Stress squashes creativity, no doubt, but looming deadlines are a reality in every workplace. Creatives working with online content also have the pressure to keep up with a 24-hour content cycle. It takes planning, creativity, and time to pull together engaging content that entices potential customers—all against a deadline.
Putting together a clear content strategy with doable deadlines can go a long way, especially when you share it with the whole team. This enables anyone to jump in and take care of more tactical to-do’s. (Source)
5. People spend more than 50% of their time online looking at content.
People are hungry for content, and companies need creatives to generate, distribute, promote, and curate content to get potential customers interested and engaged. A creative team that’s inspired to innovate means they can help create online content that’s “click-worthy.” (Source)
6. Buyers go through about 57% of the purchasing process before ever talking to sales.
Alrighty folks – potential customers are doing more work on their own than ever before to pull themselves through the sales funnel, but it takes creativity, strategy and well-executed creative content like an engaging website, well-done blog content, interesting social media and strategic email marketing campaigns to get them there.

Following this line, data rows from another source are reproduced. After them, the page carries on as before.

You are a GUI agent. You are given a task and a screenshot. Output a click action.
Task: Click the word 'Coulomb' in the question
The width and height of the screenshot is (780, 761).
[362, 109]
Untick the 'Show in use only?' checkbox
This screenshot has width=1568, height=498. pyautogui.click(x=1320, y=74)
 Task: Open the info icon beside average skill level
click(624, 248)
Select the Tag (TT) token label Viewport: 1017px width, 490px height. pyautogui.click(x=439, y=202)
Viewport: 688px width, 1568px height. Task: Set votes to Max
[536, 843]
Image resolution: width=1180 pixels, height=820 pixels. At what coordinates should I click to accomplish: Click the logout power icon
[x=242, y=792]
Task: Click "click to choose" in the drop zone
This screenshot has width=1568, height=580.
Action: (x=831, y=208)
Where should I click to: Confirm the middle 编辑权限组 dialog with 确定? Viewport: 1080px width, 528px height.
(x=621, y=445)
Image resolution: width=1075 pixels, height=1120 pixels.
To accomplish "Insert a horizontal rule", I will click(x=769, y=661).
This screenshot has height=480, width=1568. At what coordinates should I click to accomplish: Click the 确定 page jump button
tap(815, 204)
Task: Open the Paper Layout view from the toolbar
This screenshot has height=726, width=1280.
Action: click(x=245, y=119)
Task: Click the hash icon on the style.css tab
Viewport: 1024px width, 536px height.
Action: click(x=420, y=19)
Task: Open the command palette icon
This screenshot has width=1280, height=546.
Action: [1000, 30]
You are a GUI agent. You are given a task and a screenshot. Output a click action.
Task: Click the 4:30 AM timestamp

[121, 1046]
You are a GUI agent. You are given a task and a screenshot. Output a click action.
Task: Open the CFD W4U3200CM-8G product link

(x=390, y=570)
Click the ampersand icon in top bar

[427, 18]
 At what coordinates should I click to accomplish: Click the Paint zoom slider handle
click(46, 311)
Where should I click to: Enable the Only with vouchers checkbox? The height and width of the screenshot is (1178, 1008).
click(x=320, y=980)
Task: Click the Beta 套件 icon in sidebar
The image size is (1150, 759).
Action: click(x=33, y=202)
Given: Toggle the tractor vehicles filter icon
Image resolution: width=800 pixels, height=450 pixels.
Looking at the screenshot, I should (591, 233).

All of this work is done by creatives, well, it should be if you want it to be done well. (Source)
7. When CEOs were asked, “What is the skill you most value in your people?”, they said creativity, the ability to solve problems, come up with new solutions, and use brainpower to figure things out.
When you look at what company leaders are saying, they absolutely value creativity in their employees because they know it has a positive impact on ROI for a business. Creative people are independent thinkers and innovative with problem solving, which helps reveal solutions for marketing, content strategy or social media outreach that more business or technical minded people might overlook.(Source)
8. About 60% of CEOs polled cited creativity as the most important leadership quality, compared with 52% for integrity and 35% for global thinking.
When looking at the power of creativity in leadership—well, it’s one of the most highly desired of skills. Creative leaders are also more prepared to break with the status quo of industry, enterprise, and revenue models—and they are 81% more likely to rate innovation as a “crucial capability.” Good leaders are adaptable and think on their feet and are more willing to implement innovative strategies to get ahead in marketing, sales, or other key areas of business development.
Doing the same old thing doesn’t build success, but being able to see a way to change and break out as an industry leader definitely takes creative thinking and vision. (Source)
9. New research is the most in-demand content type sought by LinkedIn users (77%), followed by breaking news (68%), and case studies (55%).
Being creative in business also means you are staying up-to-date on industry trends and fresh ideas. Taking current business strategies and infusing them with fresh insight can go a long way and bring new life to current customer outreach.
Also, guess what? Your customers are looking for creative innovations in your industry—and then comparing them to your business offerings. The more educated they are, the more important it is for you to be on the cutting edge in your field for products and services, as well as your online marketing and educational efforts. (Source)
10. Consumer’s average attention span is 8 seconds—1 second less than a goldfish—dropping 4 seconds since 2000.
This is probably one of the most important reasons to encourage creativity in your business and in the workplace. People don’t want to be sold to; they want to be entertained—and it’s getting harder and harder to do that as content distribution channels consistently expand and attention span falls with them. You need employees who are engaged, creative, and can drum up new ways to reach your target audience. (Source)
These 10 stats show you all the ways creativity is essential for staying connected with employees, supporting what they need to succeed, and creating more effective online marketing. What’s not to like about that strategy?